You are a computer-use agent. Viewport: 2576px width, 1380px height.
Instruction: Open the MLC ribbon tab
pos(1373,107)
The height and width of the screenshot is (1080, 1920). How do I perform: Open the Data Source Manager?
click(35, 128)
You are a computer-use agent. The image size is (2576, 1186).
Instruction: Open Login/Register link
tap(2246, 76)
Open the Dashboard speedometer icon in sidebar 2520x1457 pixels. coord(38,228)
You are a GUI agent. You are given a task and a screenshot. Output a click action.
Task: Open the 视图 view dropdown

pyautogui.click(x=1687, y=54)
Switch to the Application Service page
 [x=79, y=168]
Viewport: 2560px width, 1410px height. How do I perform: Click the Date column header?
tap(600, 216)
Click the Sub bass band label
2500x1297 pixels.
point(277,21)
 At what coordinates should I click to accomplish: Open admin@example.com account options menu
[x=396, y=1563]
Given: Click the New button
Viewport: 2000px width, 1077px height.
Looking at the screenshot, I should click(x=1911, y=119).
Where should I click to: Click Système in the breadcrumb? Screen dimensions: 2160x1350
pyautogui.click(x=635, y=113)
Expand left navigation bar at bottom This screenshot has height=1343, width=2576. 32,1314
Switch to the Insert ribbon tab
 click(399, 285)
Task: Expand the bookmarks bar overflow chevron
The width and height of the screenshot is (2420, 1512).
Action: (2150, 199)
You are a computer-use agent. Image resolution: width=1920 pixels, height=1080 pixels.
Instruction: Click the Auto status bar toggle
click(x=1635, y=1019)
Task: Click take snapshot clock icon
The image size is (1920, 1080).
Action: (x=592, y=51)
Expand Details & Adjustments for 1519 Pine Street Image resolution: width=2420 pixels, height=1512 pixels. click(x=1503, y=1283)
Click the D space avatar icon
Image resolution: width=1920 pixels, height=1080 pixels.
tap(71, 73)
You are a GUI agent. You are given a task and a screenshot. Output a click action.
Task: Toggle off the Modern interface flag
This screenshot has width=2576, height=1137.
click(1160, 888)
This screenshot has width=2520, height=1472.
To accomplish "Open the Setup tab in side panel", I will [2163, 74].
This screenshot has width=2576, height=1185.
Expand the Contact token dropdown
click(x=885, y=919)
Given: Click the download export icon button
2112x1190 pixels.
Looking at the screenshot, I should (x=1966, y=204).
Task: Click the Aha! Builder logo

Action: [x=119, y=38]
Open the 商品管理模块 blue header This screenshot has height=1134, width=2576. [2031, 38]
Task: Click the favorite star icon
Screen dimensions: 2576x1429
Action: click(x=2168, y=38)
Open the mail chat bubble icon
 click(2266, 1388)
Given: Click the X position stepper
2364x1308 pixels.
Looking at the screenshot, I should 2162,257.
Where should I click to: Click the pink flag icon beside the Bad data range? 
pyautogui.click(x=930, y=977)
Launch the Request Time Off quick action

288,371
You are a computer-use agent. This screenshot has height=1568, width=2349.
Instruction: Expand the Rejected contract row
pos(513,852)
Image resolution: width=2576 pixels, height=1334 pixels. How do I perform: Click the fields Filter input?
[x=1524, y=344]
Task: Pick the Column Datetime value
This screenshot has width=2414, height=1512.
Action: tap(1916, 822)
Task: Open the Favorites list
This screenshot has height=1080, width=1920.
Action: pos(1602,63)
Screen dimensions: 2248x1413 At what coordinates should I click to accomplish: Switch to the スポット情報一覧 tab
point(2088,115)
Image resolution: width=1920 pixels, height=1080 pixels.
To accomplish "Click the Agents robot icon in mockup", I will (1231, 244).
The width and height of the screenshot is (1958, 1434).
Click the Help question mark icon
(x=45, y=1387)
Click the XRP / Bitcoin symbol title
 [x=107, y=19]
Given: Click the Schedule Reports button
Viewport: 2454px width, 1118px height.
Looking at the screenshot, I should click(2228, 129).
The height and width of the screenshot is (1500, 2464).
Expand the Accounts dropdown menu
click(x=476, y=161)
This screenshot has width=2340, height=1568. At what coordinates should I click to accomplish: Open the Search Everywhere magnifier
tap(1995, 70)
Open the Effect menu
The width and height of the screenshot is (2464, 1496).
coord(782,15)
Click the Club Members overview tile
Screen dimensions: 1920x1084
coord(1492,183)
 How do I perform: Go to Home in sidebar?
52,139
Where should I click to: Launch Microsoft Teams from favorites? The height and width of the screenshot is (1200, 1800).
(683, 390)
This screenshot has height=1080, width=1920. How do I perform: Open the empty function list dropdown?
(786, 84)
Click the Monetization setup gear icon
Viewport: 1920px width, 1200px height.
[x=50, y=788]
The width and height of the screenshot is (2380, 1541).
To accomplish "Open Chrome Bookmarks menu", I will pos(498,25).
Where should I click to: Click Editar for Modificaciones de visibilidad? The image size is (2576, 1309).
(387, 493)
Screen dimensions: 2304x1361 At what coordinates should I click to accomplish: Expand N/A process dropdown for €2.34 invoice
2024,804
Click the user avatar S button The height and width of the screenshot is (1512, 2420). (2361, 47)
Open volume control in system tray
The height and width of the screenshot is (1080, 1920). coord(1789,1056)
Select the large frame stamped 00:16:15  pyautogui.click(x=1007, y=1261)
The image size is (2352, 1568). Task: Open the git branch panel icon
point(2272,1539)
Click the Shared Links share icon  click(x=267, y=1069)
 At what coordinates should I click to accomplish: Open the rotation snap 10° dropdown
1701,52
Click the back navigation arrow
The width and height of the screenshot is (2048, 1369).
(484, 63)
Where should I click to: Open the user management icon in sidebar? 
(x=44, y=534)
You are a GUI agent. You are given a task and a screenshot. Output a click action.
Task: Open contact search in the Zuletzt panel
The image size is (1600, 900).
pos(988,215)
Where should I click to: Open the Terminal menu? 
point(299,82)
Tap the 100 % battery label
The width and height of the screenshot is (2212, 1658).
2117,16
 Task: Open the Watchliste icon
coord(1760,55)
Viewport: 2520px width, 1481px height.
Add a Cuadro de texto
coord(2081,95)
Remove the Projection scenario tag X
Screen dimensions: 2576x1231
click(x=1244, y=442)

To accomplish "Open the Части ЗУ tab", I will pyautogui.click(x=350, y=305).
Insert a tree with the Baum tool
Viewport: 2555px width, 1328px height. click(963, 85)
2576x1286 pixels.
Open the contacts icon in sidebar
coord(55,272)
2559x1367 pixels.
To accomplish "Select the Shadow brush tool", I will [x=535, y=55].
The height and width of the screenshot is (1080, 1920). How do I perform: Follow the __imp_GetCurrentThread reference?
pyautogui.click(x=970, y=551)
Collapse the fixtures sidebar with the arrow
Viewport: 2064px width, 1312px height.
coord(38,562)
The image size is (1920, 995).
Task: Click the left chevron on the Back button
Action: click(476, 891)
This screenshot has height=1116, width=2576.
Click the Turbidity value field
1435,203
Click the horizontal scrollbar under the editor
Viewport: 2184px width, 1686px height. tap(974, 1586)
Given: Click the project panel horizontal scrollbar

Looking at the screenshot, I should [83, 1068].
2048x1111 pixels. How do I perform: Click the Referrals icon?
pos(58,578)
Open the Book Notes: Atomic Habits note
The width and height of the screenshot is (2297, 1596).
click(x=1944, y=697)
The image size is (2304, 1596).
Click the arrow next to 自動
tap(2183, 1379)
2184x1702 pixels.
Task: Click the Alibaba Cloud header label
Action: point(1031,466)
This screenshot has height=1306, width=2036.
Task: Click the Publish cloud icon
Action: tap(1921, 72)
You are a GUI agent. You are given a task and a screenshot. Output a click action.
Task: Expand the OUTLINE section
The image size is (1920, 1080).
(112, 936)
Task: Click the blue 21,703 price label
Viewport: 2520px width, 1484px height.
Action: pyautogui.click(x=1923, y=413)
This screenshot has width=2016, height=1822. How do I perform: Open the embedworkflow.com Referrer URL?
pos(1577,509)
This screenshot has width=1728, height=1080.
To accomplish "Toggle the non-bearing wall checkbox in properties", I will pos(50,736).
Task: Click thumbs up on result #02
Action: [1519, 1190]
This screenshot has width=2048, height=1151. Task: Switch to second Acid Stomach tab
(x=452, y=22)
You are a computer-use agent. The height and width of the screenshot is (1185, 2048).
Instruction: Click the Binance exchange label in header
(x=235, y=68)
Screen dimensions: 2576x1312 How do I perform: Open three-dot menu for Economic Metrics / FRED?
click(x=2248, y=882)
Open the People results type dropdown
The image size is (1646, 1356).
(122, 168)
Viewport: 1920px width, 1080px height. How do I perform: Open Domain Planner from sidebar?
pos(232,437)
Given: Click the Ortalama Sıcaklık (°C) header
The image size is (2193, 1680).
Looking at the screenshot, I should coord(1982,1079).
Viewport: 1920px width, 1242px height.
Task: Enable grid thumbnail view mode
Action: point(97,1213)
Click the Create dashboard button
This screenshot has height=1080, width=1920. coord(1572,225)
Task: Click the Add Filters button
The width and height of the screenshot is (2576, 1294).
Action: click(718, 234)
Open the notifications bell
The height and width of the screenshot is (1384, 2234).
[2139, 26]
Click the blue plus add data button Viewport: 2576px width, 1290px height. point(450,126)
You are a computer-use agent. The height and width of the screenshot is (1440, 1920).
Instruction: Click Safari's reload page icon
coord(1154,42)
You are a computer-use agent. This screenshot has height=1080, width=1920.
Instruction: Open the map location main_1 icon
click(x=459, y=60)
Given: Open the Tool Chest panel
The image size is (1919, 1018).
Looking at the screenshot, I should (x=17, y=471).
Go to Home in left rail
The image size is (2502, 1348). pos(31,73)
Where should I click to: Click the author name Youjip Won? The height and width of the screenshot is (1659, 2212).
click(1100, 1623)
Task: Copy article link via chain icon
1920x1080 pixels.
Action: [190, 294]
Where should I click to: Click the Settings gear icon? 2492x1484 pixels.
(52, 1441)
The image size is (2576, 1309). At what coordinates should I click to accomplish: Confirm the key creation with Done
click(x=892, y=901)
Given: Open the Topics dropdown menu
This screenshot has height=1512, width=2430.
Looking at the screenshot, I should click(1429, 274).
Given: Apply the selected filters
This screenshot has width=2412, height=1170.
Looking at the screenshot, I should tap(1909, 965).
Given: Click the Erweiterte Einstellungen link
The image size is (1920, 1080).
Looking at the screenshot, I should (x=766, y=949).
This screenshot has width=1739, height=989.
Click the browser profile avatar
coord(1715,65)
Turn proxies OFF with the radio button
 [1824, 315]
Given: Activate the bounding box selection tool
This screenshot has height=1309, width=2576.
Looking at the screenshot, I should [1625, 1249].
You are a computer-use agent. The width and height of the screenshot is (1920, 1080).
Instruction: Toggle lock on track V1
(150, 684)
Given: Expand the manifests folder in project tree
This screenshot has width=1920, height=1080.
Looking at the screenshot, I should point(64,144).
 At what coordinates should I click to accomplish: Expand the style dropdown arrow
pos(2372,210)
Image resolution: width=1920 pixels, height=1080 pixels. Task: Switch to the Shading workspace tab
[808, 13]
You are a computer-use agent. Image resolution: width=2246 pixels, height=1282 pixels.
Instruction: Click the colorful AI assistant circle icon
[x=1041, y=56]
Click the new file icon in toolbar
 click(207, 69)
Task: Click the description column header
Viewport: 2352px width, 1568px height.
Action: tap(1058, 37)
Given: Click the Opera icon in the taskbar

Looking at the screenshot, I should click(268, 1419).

* Action item: The string to find is "blue"; copy every line of the listing that has it.

* Response to the task:
Open the 商品管理模块 blue header This screenshot has height=1134, width=2576. [2031, 38]
Task: Click the blue 21,703 price label
Click the blue plus add data button Viewport: 2576px width, 1290px height. point(450,126)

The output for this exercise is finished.